* WORKING DATA *

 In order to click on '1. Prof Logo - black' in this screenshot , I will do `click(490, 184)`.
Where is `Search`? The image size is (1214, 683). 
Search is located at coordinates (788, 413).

---

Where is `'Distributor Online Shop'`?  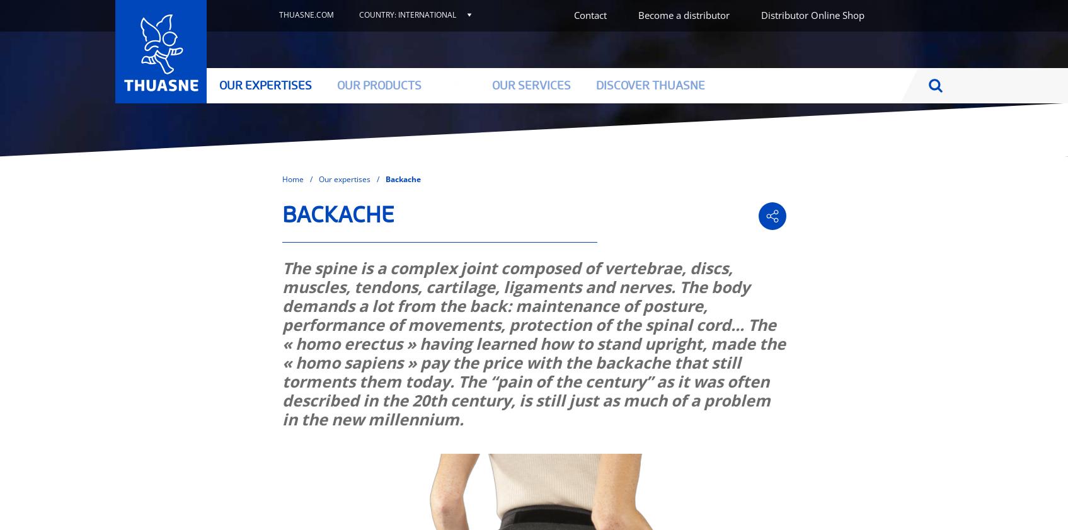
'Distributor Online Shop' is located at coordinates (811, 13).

* SET PROBLEM *
Repeat word for word the material from the line holding "In order to" through the line holding "Search is located at coordinates (788, 413).", both of those lines included.

* RESULT BELOW *
 In order to click on '1. Prof Logo - black' in this screenshot , I will do `click(490, 184)`.
Where is `Search`? The image size is (1214, 683). 
Search is located at coordinates (788, 413).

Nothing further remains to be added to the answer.